Dice Spence: "Ahora se aproxima una segunda ola de digitalización que puede ser incluso más intensa y que supone la sustitución de mano de obra en tareas cada vez más complejas". Esta afirmación de Spence se basa en la tecnología de la robótica y de impresión en 3D, "una tecnología que permite crear una variedad increíblemente amplia de productos” y, sobretodo, producir en respuesta a la demanda real, no a la demanda esperada o prevista.

A diferencia de la ola de digitalización anterior, que impulsó a las empresas a buscar en el mundo mano de obra subutilizada, esta nueva ola impulsará a reducir precios mediante la disminución de mano de obra, en cuanto los costes de las nuevas maquinas caigan.

Según el programa tecnológico de la Universidad de Oxford, un 47% de los trabajadores actuales tiene una gran probabilidad de que sus empleos se automaticen en los próximos 20 años. Por ejemplo, el trabajo del transporte aéreo y terrestre por los drones y vehículos sin conductor, el de la industria manufacturera por las fábricas sin trabajadores, el del comercio minorista por las tiendas virtuales y el de las labores administrativas por la digitalización.

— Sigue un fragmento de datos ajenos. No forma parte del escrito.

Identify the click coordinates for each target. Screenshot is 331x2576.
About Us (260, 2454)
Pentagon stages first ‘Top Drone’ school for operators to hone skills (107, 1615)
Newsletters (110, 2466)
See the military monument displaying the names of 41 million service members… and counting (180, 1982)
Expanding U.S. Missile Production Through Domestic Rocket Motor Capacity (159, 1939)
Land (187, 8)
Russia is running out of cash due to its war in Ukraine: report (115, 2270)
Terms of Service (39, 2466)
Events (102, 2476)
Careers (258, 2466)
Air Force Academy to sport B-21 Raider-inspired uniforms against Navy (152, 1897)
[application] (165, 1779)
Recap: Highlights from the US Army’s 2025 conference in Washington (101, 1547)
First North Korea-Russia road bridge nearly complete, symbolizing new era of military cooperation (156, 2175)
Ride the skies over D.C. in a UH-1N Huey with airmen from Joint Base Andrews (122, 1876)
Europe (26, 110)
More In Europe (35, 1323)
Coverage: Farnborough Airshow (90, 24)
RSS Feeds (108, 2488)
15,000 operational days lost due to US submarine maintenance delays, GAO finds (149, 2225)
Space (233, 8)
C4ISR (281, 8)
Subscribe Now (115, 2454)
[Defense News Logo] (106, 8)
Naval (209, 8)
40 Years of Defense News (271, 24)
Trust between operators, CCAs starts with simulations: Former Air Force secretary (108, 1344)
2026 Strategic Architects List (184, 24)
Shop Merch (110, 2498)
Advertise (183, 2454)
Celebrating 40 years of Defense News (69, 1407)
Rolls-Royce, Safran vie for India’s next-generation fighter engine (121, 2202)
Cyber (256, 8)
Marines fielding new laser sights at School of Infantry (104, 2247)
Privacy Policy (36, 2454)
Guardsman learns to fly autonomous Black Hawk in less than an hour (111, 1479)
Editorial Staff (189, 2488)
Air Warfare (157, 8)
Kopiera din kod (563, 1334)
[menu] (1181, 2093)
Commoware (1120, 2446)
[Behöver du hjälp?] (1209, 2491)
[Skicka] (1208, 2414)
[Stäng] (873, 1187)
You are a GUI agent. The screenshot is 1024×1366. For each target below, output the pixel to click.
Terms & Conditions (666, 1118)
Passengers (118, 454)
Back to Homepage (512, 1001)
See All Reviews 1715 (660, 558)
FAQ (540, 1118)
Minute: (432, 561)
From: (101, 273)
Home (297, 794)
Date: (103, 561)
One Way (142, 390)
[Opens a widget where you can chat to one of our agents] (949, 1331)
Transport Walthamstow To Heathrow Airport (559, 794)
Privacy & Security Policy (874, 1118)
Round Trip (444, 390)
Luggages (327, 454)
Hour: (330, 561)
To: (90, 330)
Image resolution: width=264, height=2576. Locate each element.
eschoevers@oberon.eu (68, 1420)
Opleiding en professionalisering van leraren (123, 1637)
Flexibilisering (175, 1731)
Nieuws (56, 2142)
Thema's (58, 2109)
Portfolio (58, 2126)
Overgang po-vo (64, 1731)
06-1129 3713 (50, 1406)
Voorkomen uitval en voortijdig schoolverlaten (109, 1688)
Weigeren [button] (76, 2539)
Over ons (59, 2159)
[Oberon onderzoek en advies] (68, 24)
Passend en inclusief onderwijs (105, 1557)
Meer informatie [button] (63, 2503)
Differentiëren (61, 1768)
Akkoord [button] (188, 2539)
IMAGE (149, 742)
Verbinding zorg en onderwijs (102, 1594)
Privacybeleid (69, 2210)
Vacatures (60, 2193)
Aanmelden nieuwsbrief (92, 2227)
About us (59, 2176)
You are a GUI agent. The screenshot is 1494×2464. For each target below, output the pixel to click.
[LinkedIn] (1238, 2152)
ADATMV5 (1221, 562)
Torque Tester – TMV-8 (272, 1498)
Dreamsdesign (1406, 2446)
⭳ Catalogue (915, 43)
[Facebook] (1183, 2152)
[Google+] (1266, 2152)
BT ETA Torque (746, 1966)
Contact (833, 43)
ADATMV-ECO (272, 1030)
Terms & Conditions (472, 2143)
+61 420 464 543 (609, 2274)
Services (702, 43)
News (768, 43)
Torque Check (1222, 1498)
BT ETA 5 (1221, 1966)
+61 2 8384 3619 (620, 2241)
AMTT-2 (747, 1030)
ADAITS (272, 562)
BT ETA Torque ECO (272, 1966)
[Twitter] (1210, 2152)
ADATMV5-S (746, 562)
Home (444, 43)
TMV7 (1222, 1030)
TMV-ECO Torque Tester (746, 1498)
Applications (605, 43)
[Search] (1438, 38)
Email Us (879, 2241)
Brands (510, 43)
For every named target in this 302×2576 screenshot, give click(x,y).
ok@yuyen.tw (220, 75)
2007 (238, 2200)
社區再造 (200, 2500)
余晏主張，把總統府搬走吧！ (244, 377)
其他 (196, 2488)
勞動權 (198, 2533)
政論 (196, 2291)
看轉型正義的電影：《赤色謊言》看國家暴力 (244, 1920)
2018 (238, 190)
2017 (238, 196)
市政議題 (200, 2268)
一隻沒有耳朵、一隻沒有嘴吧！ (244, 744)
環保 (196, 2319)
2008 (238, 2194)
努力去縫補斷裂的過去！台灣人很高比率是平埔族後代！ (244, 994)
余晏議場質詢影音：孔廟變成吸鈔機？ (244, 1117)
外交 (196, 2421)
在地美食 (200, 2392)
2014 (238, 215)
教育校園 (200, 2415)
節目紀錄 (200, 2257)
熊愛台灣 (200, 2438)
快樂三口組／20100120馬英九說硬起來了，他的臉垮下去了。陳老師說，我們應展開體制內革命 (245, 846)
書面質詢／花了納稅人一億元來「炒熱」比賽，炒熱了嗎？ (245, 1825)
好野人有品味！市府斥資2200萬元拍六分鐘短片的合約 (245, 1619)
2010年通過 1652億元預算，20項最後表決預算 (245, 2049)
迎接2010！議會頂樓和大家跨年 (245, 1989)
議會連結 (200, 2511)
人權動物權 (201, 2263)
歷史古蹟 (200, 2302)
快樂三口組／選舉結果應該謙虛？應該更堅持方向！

Dice Spencer "Tarde o temprano, todos los países tendrán que recrear sus modelos de crecimiento en torno a las tecnologías digitales y el capital humano que haga posible su implementación y su expansión"".

 

Un ejemplo de la tecnología que viene, las impresoras de 3D

Spencer explica que "Una impresora de 3D es una máquina capaz de realizar impresiones de diseños en 3 dimensiones, creando piezas o maquetas volumétricas a partir de un diseño hecho por ordenador. Surge con la idea de convertir archivos de 2 dimensiones en prototipos reales de 3 dimensiones. Ya se ha utilizado en la fabricación de piezas o componentes, en la arquitectura y en el diseño industrial. En la actualidad se está extendiendo su uso en la fabricación de los productos más diversos".

El mercado mundial de las impresoras de 3D no ha hecho nada más que empezar y ya ha superado la barrera de los 1.000 millones de dólares. Se espera que en el futuro su crecimiento sea explosivo. Se utilizan en las industrias de automoción, marroquinería, moda, arquitectura, envasado, comida, educación, medicina, etc.

Probablemente en la actualidad su uso más llamativo es en la construcción de viviendas. La empresa china "Winsun New Materials" ha desarrollado una impresora de 3D de 150 metros de largo, 10 de ancho, y 6,6 metros de alto. Con ella ha hecho diez casas en un solo día. La máquina emplea una tinta creada con escombros y desechos industriales que se controla con un programa informático y que resulta más ligera que el hormigón. 

Según Yihe, el fundador de la empresa, “el objetivo era dar con un sistema que responda a cuatro cuestiones clave: tecnología digital, materiales reciclados, menos mano de obra y menos tiempo de construcción”. Una pequeña vivienda de unos 60 metros cuadrados cuesta unos 3.600 euros y se levanta en horas. En el caso del edificio de 900 metros cuadrados de planta el plazo se alarga un par de días. En Holanda otra empresa, "DUS Architects", también ha comenzado a construir casas utilizando impresoras de 3D. Algunos expertos creen que este sistema de construcción se convertirá en habitual de aquí a cinco años.

Otro de los campos en los que más expectativas está despertando la impresora de 3D es en la medicina, ya se  fabrican prótesis a la medida del paciente, o férulas artificiales que ayudan a respirar sin un respirador automático.

No se puede predecir el futuro, pero lo que nos sugiere Spencer  parece sensato "Nadie sabe a ciencia cierta cómo se desarrollará el proceso. Pero intentar comprender a dónde nos llevan las fuerzas y tendencias tecnológicas es un buen punto de partida".